PraisonAI versions before 1.5.95 contain an SSRF vulnerability (CWE-918) in the FileTools.download_file() function within the praisonaiagents module. The function fails to validate the URL parameter, forwarding it directly to httpx.stream() with follow_redirects set to true. This flaw enables attackers to induce the server to send requests to arbitrary internal or external hosts accessible from the server environment. The vulnerability is rated with a CVSS 3.1 score of 8.6 (high severity), reflecting network attack vector, low attack complexity, no privileges required, no user interaction, scope change, and high confidentiality impact but no integrity or availability impact. The vulnerability was publicly disclosed on April 3, 2026, and has been patched in PraisonAI version 1.5.95.
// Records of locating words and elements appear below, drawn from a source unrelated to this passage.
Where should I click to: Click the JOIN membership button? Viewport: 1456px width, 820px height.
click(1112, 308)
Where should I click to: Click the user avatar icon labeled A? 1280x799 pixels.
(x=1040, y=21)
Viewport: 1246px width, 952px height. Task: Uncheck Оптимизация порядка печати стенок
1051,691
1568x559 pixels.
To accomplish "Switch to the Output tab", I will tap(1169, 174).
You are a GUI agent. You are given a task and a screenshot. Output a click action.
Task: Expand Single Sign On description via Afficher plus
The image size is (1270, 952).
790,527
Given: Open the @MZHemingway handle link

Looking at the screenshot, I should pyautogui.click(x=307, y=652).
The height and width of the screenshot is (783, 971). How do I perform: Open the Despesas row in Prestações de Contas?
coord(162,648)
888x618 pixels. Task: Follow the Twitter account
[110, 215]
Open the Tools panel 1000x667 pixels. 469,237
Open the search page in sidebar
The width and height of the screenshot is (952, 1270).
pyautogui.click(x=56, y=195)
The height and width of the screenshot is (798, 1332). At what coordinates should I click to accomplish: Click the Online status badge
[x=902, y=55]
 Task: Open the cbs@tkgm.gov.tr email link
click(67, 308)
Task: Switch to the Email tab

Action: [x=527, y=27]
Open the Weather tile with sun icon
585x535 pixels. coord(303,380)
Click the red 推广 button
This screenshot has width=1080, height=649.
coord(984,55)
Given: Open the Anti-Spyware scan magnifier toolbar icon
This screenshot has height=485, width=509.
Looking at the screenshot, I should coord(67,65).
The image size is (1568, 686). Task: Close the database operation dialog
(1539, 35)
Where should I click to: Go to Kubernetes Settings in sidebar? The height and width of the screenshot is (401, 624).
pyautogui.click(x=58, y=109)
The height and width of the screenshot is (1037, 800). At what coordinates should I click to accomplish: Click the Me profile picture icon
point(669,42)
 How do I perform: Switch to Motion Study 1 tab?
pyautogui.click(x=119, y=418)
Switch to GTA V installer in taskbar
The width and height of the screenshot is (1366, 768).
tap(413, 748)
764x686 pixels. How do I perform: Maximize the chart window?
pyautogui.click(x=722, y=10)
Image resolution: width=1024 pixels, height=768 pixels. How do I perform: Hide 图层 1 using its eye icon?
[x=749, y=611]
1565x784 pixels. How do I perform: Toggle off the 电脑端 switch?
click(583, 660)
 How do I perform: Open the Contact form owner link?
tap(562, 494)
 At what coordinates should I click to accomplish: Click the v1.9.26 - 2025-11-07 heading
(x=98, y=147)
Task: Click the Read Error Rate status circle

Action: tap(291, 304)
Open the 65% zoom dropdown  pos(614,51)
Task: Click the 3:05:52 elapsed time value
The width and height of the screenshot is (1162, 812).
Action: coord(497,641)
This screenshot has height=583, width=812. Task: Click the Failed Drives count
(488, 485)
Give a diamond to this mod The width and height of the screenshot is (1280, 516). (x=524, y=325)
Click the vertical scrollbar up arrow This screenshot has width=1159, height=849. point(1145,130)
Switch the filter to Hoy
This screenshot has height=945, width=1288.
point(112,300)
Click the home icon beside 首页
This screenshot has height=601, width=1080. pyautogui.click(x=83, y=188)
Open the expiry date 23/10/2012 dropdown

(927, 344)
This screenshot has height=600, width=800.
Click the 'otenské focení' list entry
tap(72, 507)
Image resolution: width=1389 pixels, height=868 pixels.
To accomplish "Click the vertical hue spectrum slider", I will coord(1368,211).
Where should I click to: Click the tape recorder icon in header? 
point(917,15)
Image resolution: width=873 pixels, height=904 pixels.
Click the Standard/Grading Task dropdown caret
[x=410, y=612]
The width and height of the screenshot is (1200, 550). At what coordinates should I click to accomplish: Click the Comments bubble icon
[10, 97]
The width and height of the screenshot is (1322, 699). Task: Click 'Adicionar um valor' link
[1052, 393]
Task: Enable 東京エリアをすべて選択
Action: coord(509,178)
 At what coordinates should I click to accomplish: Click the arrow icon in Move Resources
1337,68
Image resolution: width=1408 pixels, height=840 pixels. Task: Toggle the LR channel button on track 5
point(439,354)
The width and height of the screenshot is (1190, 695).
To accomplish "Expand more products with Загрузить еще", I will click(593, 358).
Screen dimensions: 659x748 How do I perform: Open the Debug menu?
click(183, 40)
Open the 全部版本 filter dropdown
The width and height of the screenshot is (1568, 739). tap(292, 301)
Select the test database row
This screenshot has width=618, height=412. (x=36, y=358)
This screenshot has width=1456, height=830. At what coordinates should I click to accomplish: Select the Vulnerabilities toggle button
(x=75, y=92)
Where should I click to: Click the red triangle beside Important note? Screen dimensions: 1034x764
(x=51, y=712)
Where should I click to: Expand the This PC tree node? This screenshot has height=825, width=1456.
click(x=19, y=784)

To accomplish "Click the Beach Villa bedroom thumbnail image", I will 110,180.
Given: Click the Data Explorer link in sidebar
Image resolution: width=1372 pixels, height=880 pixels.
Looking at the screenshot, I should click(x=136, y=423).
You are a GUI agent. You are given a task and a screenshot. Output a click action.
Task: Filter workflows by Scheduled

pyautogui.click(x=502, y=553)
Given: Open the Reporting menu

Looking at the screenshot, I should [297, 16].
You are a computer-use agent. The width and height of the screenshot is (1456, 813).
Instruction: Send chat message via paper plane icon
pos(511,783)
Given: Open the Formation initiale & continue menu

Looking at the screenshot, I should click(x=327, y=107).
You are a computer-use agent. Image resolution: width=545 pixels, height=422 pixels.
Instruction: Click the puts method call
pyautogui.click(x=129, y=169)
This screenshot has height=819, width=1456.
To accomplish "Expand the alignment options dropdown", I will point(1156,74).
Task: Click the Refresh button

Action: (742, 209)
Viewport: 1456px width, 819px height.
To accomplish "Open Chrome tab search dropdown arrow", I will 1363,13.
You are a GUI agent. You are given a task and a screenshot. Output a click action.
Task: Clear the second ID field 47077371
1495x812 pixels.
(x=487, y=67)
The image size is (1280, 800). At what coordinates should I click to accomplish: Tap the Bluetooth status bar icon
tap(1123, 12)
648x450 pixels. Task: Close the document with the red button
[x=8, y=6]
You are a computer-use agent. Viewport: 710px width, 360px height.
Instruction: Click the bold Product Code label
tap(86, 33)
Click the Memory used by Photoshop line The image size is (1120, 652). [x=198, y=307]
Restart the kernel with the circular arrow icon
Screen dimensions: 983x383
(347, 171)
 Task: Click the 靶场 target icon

An attacker who can control the URL parameter can exploit this SSRF vulnerability to make the vulnerable server send requests to any reachable host, including sensitive internal services and cloud metadata endpoints. This can lead to unauthorized information disclosure, particularly of confidential data accessible via internal network services. The vulnerability does not directly affect integrity or availability but poses a significant confidentiality risk.

This vulnerability has been patched in PraisonAI version 1.5.95. Users should upgrade to version 1.5.95 or later to remediate this issue. No other official remediation or temporary fixes are documented. Until the upgrade is applied, avoid passing untrusted input to the download_file() URL parameter or implement strict URL validation as a temporary measure. Patch status is not explicitly stated beyond the version fix; verify with the vendor for the latest advisory.